A flurry of comments and discussion arising from the recent piece on blog journalism.... One reader sent in a comment (that for some reason causes Moveable Type's comment system to burp... odd), so I am posting it with further observations.

Tom Biro
[via email]

On your 'gonzo journalism' point, I think you're spot on - as a blogger, I think I might actually 'care' more, in some cases, about the overall topic that a reporter is covering in an article I link to/write about. Not to the point where I'm biased one way or another, but I believe I'm able to perhaps take the thought process and investigation that the original author performed and add some value so as to not be purely derivative (a major point of contention between mediafolk and bloggers) - or just acting as a filter. The key, in my eyes, is taking the thought process out of people's heads that bloggers aren't out for their jobs - well, not directly, at least - and that a blogger linking to your work is actually a sign of respect or a sign of critical thinking.

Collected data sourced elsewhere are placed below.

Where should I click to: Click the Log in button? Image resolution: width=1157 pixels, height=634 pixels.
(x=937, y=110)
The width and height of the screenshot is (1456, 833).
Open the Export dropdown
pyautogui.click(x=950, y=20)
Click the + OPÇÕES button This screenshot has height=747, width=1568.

If I "fisk" something that you've written, it should show that I can factually disprove something you've written, or take every point you make to task. If I link to an article about a media merger, I try and add something to the point, whether it be opinion or comparison to a similar situation, etc. - which may or may not have been originally planned for the item I'm linking to. Furthermore, I'm attempting to drive readers from my blog to the article being discussed because I believe it's worth their while - AND might be something the reader mightn't of found on their own. The big issue is making sure people realize that you are stating OPINION in some cases - bringing the "I" into the post. Sometimes bloggers break news stories - it's key in those cases for people to try and follow a format that a traditional media journalist would want to link to or use as a source. If you're looking for credibility, that's a simple way to get it. While using your trusty AP styleguide might not be the only way to do things, it can't hurt.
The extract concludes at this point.